Authors usually fall into one of two different groups: Plotters or Pantsers.


Plotters, as the name suggests, are little more than conniving, scheming marsupials (you know, in the best way possible). Their notebooks or tablets are filled to the brim with charts, notes, outlines, and anything else that fills in every crevice of their novel. They usually know everything that happens before they actually write it, and they are double, triple, and quadruple prepared for any bouts of writer’s block.

One of the most famous plotters to speak of is J.K. Rowling. If you Google it, you can find some of her outlines and plans for the Harry Potter novels, like this one right here (yep, people, those are the scribbles of Ms. Rowling).

For many of us, though, the problem with plotting and outlining is that we never stop. We can spend weeks, months and years planning, charting, drawing, and researching only for it to dawn on us one day that we haven’t actually written a single word of our novel.

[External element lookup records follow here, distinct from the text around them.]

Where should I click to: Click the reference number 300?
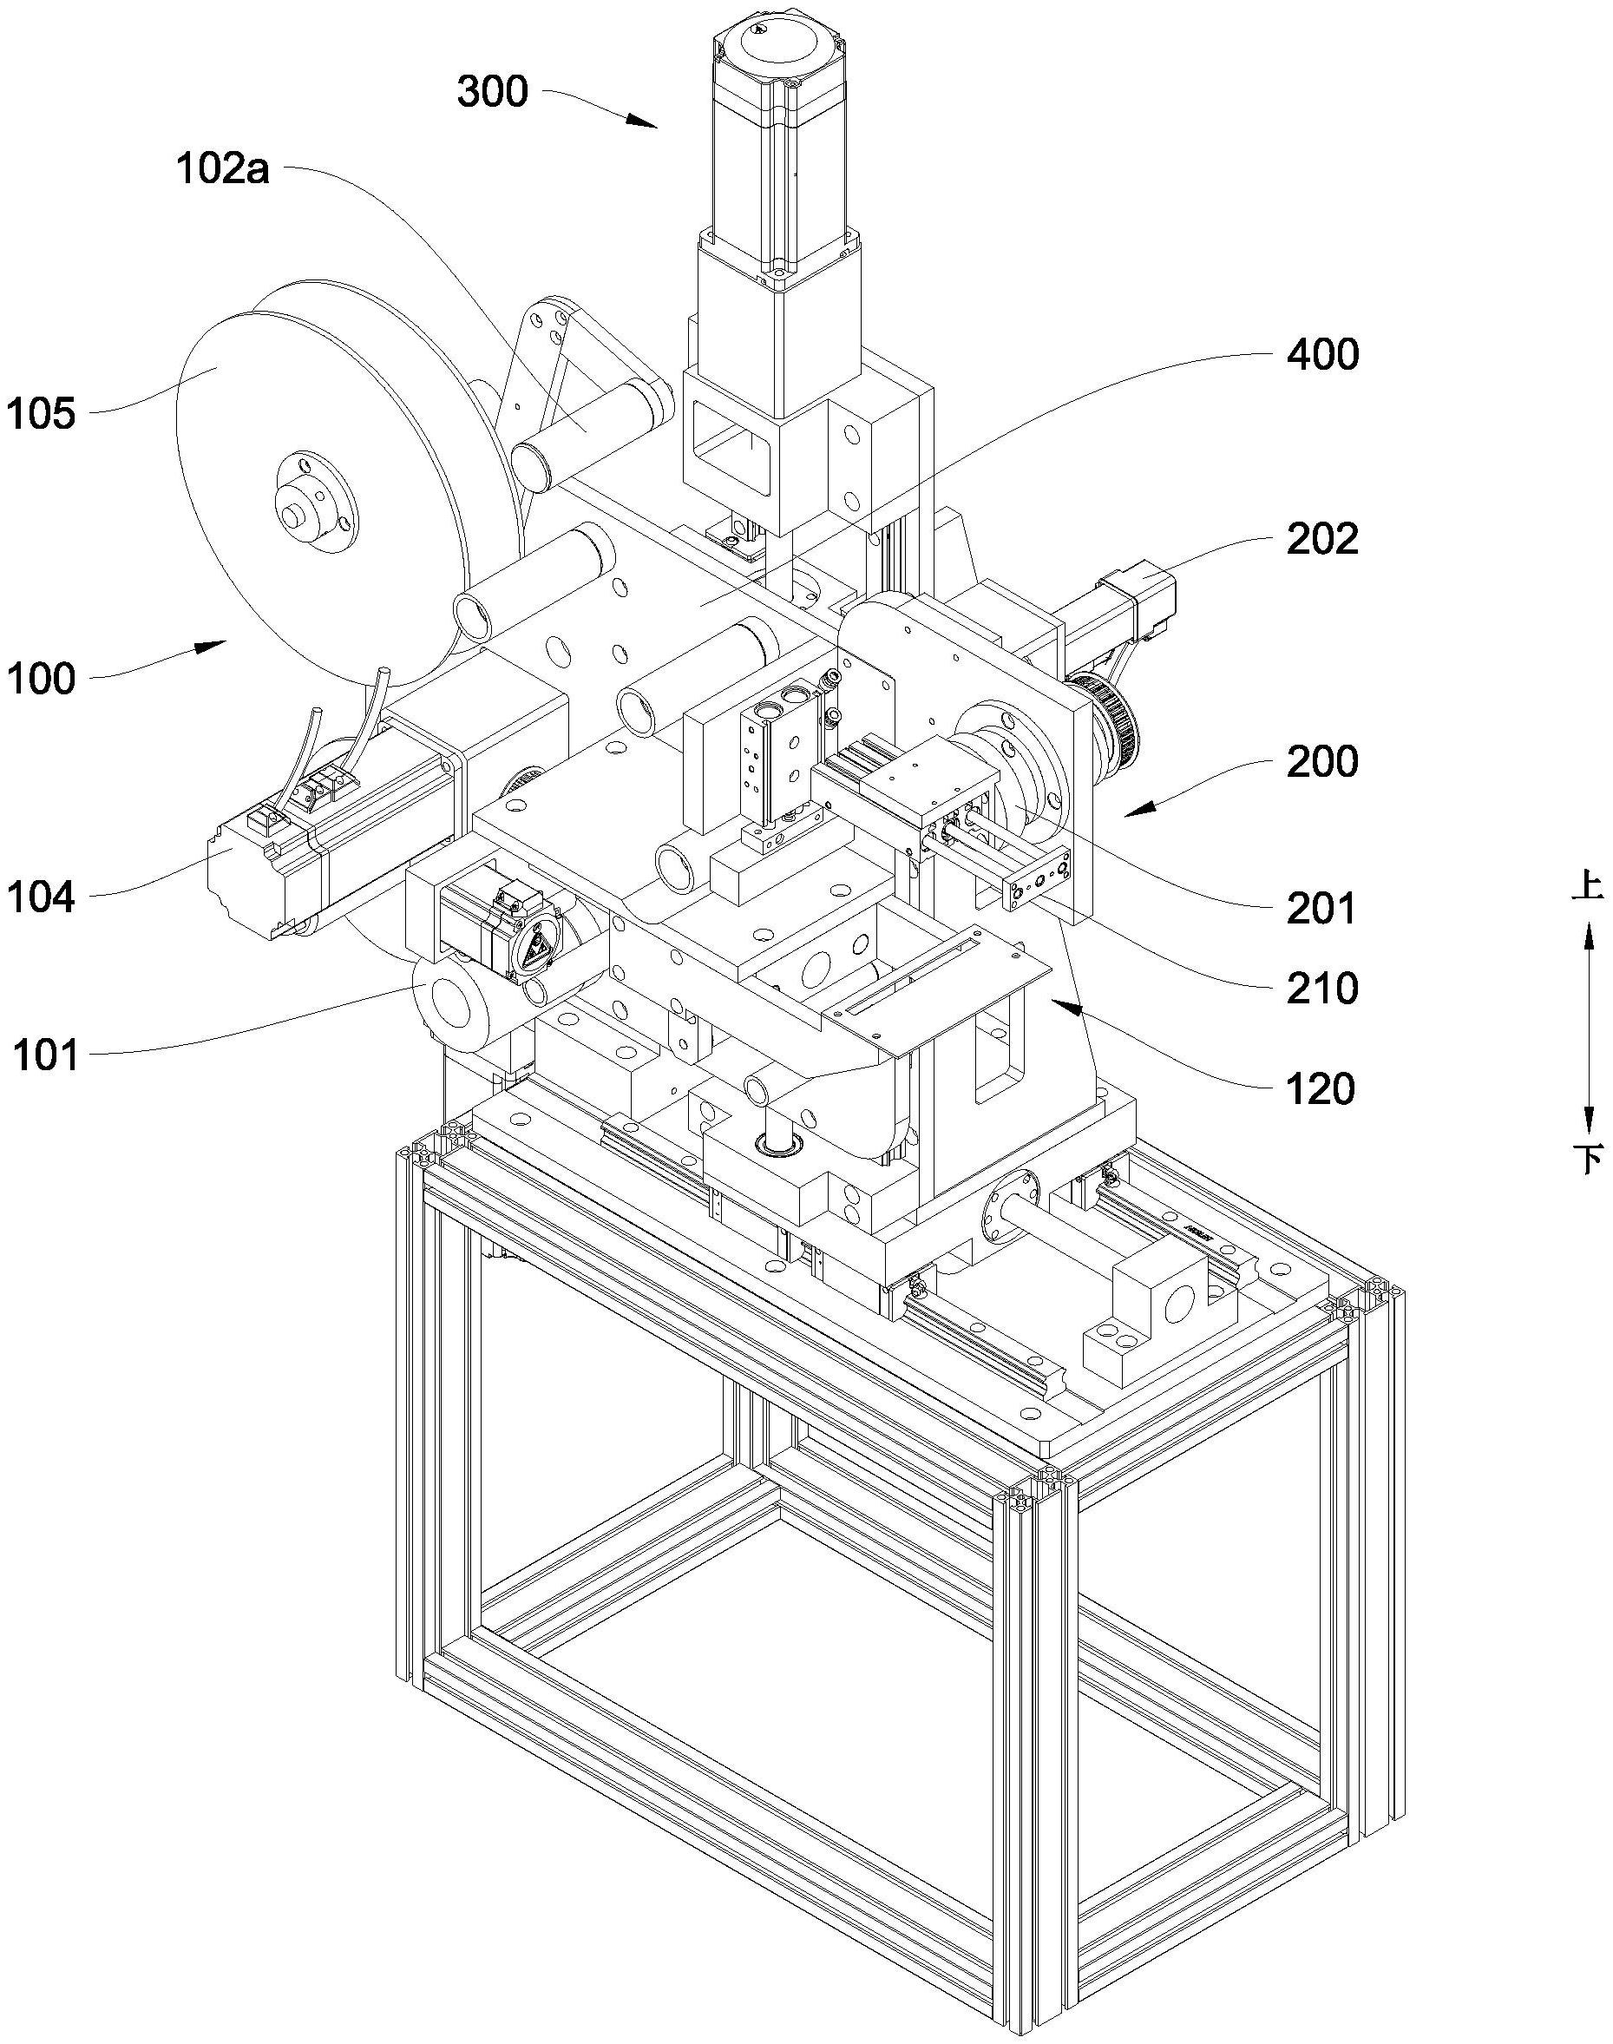click(492, 93)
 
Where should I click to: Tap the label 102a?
click(222, 169)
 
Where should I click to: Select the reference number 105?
click(41, 414)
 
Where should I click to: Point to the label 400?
click(1323, 354)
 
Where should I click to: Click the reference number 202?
click(1323, 539)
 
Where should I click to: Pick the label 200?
click(1323, 761)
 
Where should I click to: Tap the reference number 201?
click(1321, 908)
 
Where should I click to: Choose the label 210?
click(1323, 988)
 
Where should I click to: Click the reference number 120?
click(1321, 1089)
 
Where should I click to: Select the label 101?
click(45, 1055)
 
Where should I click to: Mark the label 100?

Words has it that J.K. Rowling spent five years outlining her Harry Potter novels before she actually started writing. But because of who she is and the massive amount of success it brought her, she gets a pass. The rest of us, though, only get an allotted (and short) amount of outlining time before we need to just put the outline down and actually start writing the damn thing.


Now, let’s take a look at the second group, AKA the Pantsers. On this side of things, we have authors such as Margaret Atwood. An idea pops into her head, an image or a scene or a character, and she plops down and starts writing “by the seat of her pants” (hence the name). Stephen King, another famous Pantser, slammed the art of outlining as a last resort for untalented writers. Ouch. (I wonder if Ms. Rowling heard about that?)

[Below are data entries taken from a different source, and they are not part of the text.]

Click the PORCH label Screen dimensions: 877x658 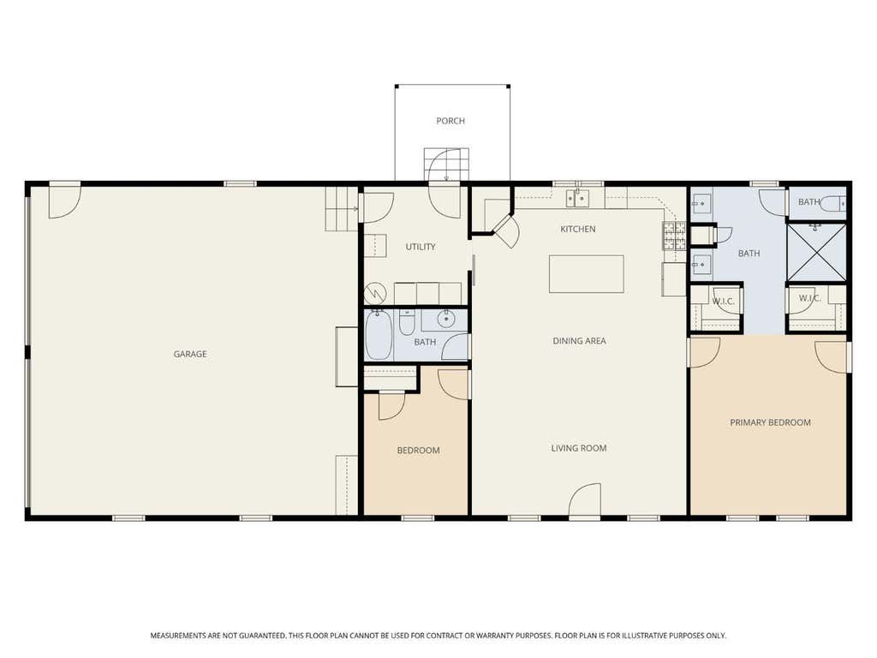point(450,121)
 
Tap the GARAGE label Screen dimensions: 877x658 point(190,354)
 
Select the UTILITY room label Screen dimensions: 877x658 point(421,247)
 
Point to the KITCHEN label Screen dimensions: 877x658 point(578,229)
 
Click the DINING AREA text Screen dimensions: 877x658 point(580,341)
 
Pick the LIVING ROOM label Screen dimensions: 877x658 point(579,448)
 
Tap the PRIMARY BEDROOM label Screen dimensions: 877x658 point(770,422)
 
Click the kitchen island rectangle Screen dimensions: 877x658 point(586,274)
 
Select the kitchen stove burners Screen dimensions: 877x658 point(675,236)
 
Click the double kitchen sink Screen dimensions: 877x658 point(577,198)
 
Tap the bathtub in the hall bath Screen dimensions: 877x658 point(379,335)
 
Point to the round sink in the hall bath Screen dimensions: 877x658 point(446,320)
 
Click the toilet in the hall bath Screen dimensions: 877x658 point(407,322)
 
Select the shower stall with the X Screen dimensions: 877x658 point(816,252)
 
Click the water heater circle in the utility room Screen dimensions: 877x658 point(375,293)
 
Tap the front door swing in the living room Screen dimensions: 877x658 point(585,499)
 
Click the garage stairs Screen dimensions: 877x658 point(342,208)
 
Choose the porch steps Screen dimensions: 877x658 point(446,164)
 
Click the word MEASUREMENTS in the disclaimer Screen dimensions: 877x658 point(177,636)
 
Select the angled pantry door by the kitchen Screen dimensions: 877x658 point(507,230)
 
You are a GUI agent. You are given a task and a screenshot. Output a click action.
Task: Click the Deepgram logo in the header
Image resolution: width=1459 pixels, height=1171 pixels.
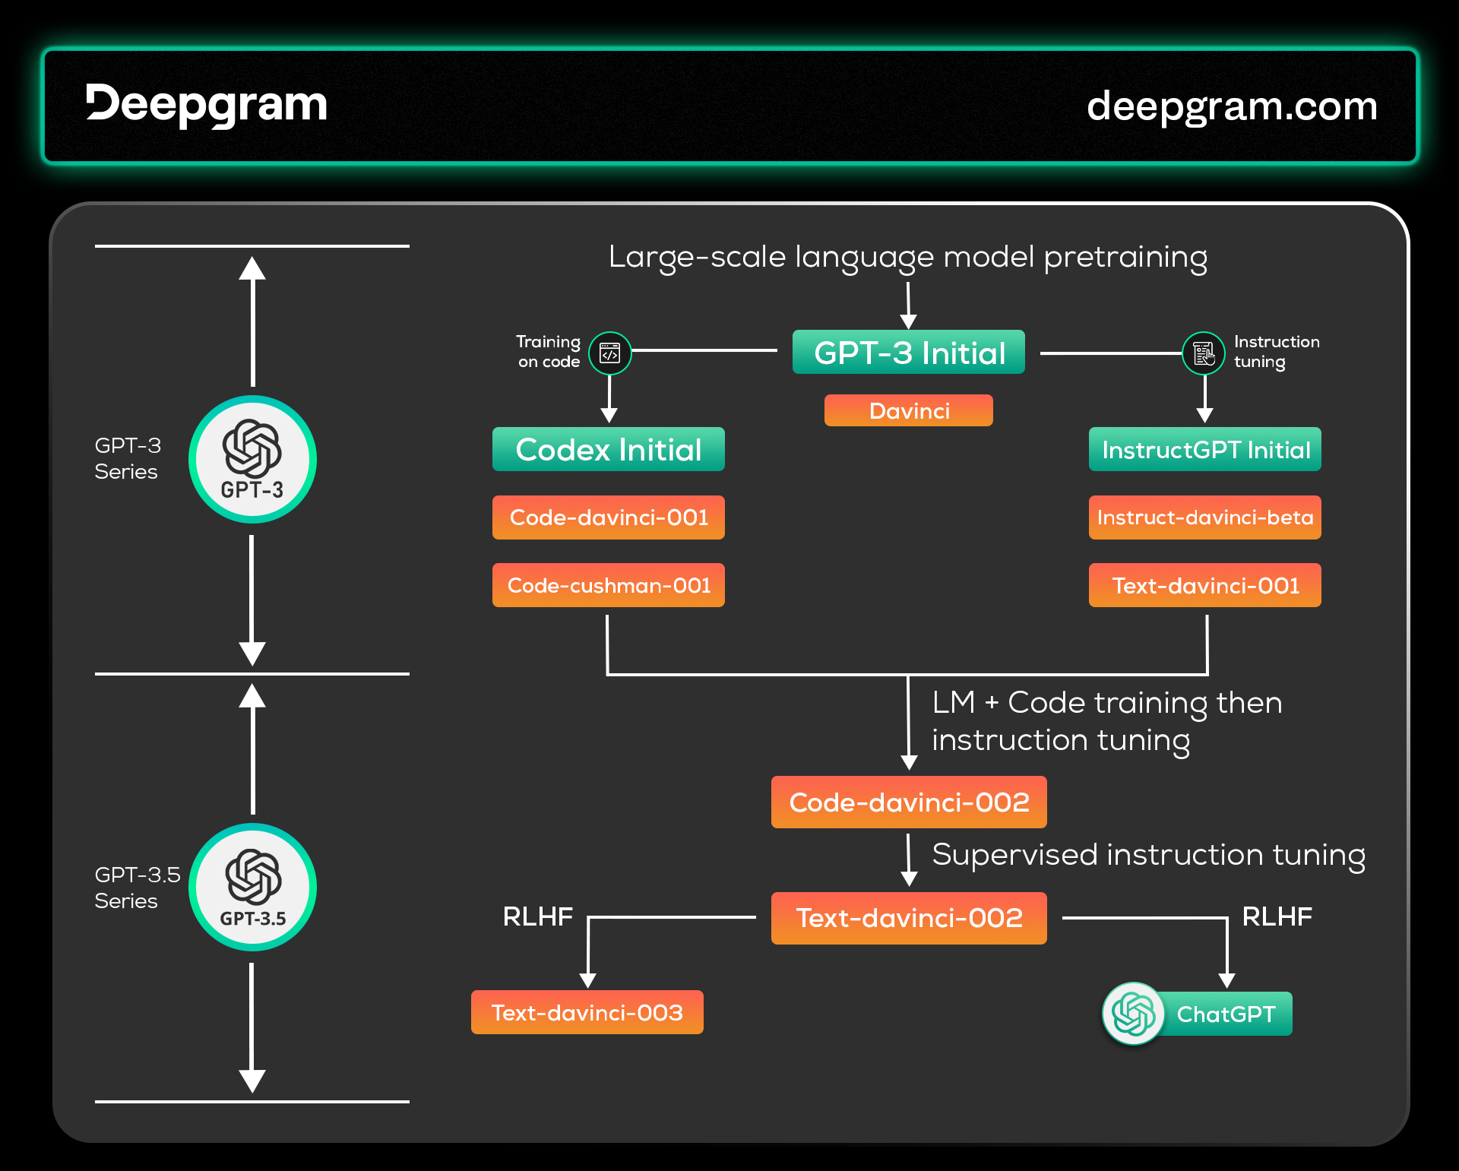[x=206, y=105]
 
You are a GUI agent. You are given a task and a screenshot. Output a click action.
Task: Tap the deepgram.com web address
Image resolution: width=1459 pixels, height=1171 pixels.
[x=1232, y=106]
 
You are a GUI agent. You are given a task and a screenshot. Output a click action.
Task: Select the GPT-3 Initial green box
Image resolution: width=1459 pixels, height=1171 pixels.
[x=909, y=352]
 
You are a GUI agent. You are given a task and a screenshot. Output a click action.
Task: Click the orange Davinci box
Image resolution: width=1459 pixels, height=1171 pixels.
[x=909, y=410]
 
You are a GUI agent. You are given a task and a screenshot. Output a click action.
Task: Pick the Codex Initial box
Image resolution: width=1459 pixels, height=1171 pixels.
[x=609, y=449]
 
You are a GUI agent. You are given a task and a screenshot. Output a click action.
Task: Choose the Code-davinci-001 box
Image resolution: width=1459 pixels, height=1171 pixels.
[x=609, y=517]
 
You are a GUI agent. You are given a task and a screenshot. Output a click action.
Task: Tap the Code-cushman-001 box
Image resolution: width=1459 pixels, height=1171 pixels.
[x=609, y=585]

I think there are merits and pitfalls of each type, and I think that you should write however you feel comfortable. Don’t feel obligated to be a Plotter just because J.K. Rowling is. Don’t be ashamed to be a Plotter just because Stephen King doesn’t approve.

How to Outline (Even if You’re Not a Plotter)

That being said, I am here today to make a case for outlining (even if you’re a Pantser at heart, like I am).

My process is usually like that of Ms. Atwood. I get an idea, run to the computer when I get a chance, and start writing the opening scene. Sometimes I write more, or other times I have to stop and think before I come back to it.

And while I enjoy working this way (it allows a lot of room for brainstorming), I always run into the same problem: I don’t write as much per day as I want.

I think the absolute hardest part of writing a novel is actually writing the first draft. After that, the pressure comes off a little bit. I can revise, edit, cut, and rewrite all day long. As long as I actually have something to work with, then it’s okay.

Which means that a blank page is the worst thing in the world to me. It also means that I try to write the first drafts of my novels as quickly as possible. I enjoy speed, and the more words I can write in a day, the happier I am.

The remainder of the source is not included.